» What you will do: Rewrite every line of the entries below, requests included, multiplying each coordinate in the answers by 0.5 and rounding to whole numbers, with halves rounded up. Leave the pictures out.

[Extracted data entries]
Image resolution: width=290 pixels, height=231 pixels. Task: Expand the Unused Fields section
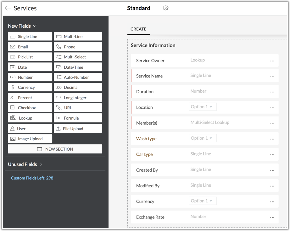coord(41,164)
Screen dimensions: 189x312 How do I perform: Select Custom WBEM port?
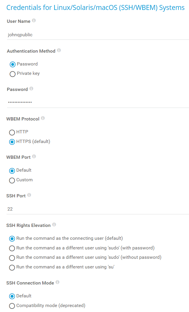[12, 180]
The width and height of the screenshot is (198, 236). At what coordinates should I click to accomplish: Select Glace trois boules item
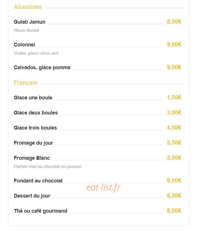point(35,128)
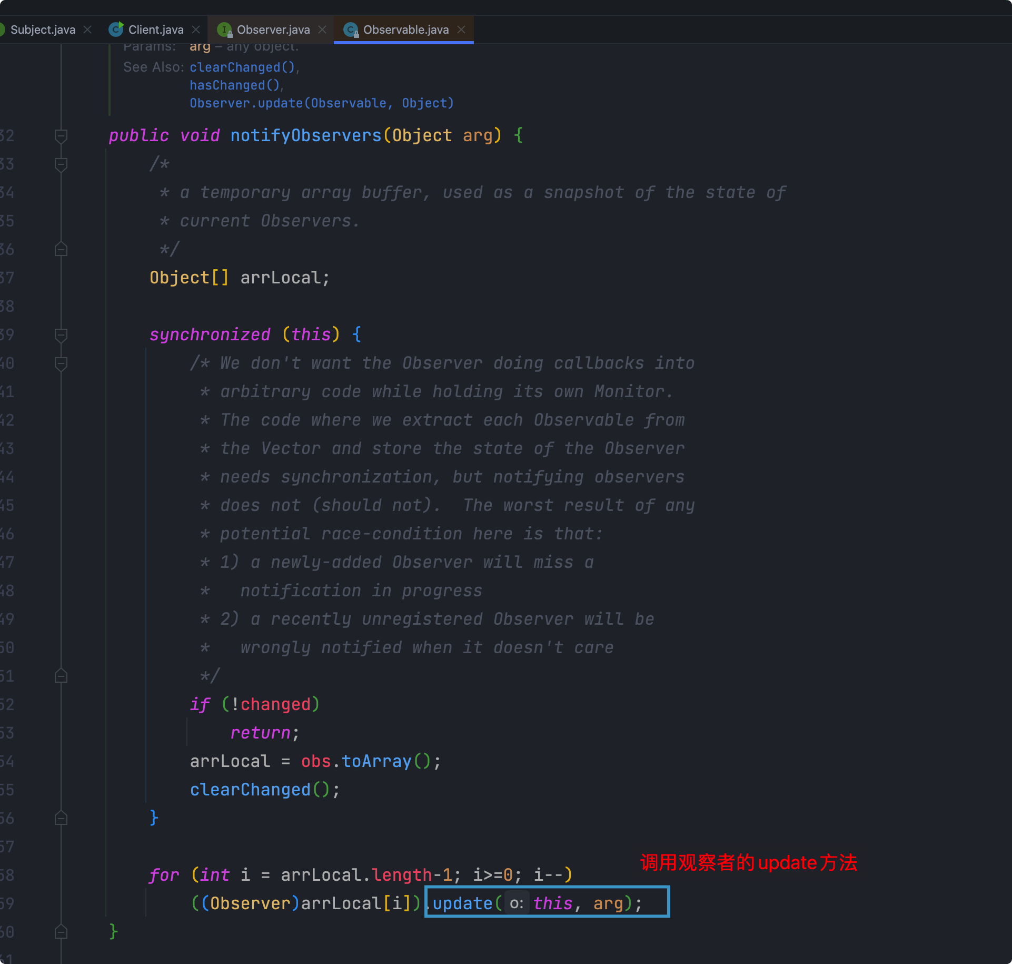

» Output below:
Image resolution: width=290 pixels, height=231 pixels. Task: Expand the Unused Fields section
coord(21,82)
Screen dimensions: 189x312 How do I perform: Select Custom WBEM port?
[6, 90]
The width and height of the screenshot is (198, 236). At what coordinates should I click to accomplish: Select Glace trois boules item
point(18,64)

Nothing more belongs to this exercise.